Each week will share a few books that caught our eye from that week’s Mailbox Monday.

We encourage you to share the books that caught your eye in the comments.

Serena

Letters from Berlin by Tania Blanchard @ Book’d Out.

Berlin, 1943

As the Allied forces edge closer, the Third Reich tightens its grip on its people. For eighteen-year-old Susanna Göttmann, this means her beloved adopted family including the man she loves, Leo, are at risk. His mother – Susie’s godmother – is forced to register as a Jew and wear the Star of David, bearing the resentment of the village she has always called home.

Desperate to protect them any way she can, Susie accepts the help of an influential Nazi officer. It means she must abandon any hope of a future with Leo and enter the terrifying world of the Nazi elite.

But all is not lost as her newfound position offers more than she could have hoped for … With critical intelligence at her fingertips, Susie seizes a dangerous opportunity to help the resistance.

The decisions she makes could change the course of the war, but what will they mean for her family and her future?

“Yes, I know. WWII. I couldn’t resist.”

——–

The Disaster Tourist by Yun Ko-eun, translated by Lizzie Buehler at vvb32reads.

An eco-thriller with a fierce feminist sensibility, The Disaster Tourist engages with the global dialog around climate activism, dark tourism, and the #MeToo movement.

For ten years, Yona has been stuck behind a desk as a coordinator for Jungle, a travel company specializing in vacation packages to destinations devastated by disaster and climate change. Her work life is uneventful until trouble arises in the form of a predatory colleague.

To forestall any disruption of business-as-usual, Jungle makes Yona a proposition: a paid “vacation” to the desert island of Mui. But Yona must pose as a tourist and assess whether Jungle should continue their partnership with the unprofitable destination.

Yona travels to the remote island, whose major attraction is an underwhelming sinkhole, a huge disappointment to the customers who’ve paid a premium. Soon Yona discovers the resort’s plan to fabricate a catastrophe in the interest of regaining their good standing with Jungle–and the manager enlists Yona’s help.
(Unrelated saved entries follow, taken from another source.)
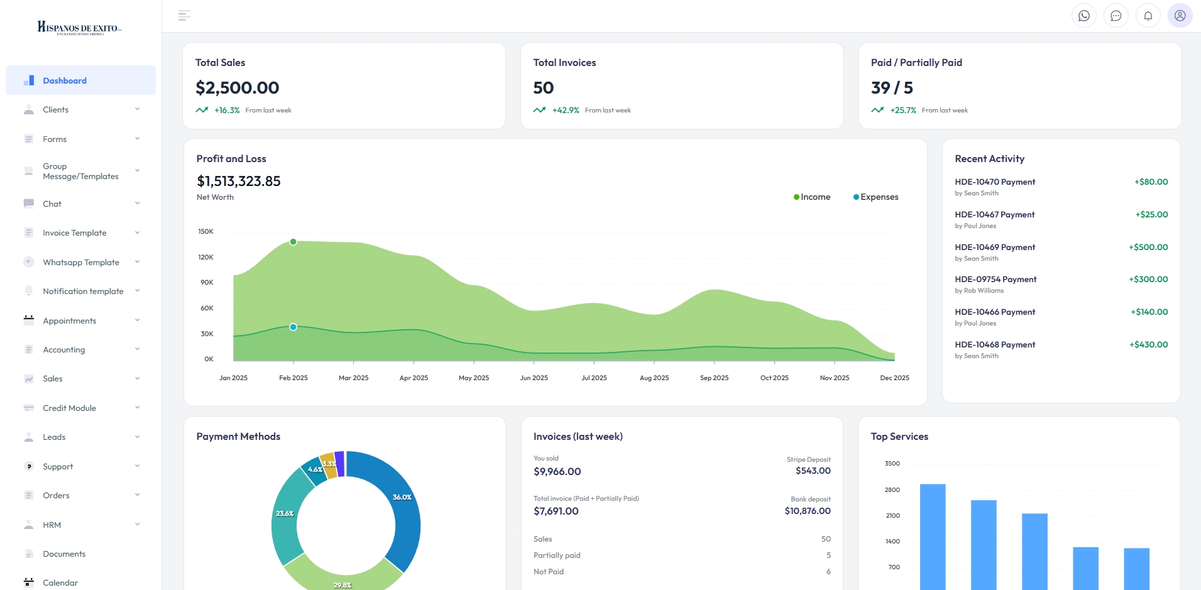The width and height of the screenshot is (1201, 590).
Task: Click the Feb 2025 income data point
Action: (293, 242)
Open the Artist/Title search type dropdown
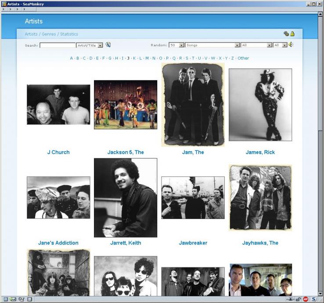 (x=90, y=45)
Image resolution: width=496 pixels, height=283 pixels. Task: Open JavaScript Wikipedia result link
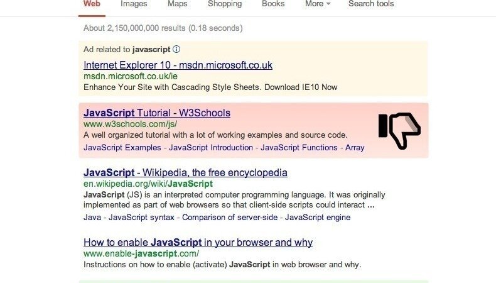pos(185,173)

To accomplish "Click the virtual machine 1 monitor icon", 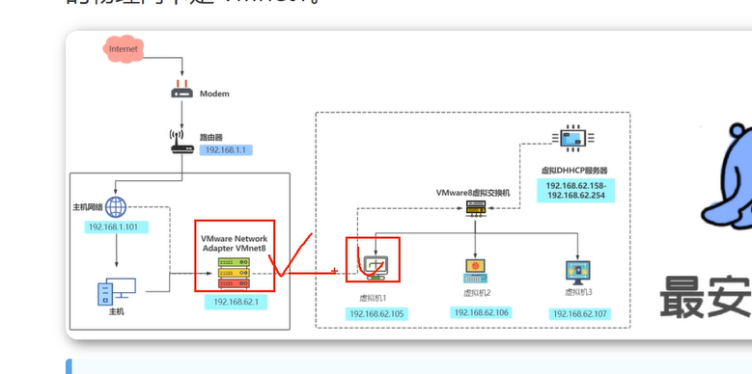I will pyautogui.click(x=376, y=267).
Yona must choose between the callous company to whom she’s dedicated her life, or the possibility of a fresh start in a powerful new position. As she begins to understand the cost of the manufactured disaster, Yona realizes that the lives of Mui’s citizens are in danger–and so is she.

In The Disaster Tourist, Korean author Yun Ko-eun grapples with the consequences of our fascination with disaster, and questions an individual’s culpability in the harm done by their industry.

“This sounds intriguing.”

Martha

DogWinks: True Godwink Stories of Dogs and the Blessings They Bring (The Godwink Series Book 6) by Squire Rushnell, Louise DuArt found at Bookfan.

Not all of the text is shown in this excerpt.